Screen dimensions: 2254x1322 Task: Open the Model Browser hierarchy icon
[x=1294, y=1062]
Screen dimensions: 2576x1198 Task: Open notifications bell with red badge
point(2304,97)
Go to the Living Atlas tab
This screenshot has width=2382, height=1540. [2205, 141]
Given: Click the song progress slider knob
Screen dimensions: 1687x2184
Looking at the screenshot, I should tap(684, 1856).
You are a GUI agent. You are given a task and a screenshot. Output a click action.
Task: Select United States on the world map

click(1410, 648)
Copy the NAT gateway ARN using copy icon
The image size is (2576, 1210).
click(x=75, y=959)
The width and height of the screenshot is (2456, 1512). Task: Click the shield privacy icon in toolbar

### Description of the task
Copy out every entry above exactly.

### Your solution
Screen dimensions: 2254x1322 Task: Open the Model Browser hierarchy icon
[x=1294, y=1062]
Screen dimensions: 2576x1198 Task: Open notifications bell with red badge
point(2304,97)
Go to the Living Atlas tab
This screenshot has width=2382, height=1540. [2205, 141]
Given: Click the song progress slider knob
Screen dimensions: 1687x2184
Looking at the screenshot, I should tap(684, 1856).
You are a GUI agent. You are given a task and a screenshot. Output a click action.
Task: Select United States on the world map

click(1410, 648)
Copy the NAT gateway ARN using copy icon
The image size is (2576, 1210).
click(x=75, y=959)
The width and height of the screenshot is (2456, 1512). Task: Click the shield privacy icon in toolbar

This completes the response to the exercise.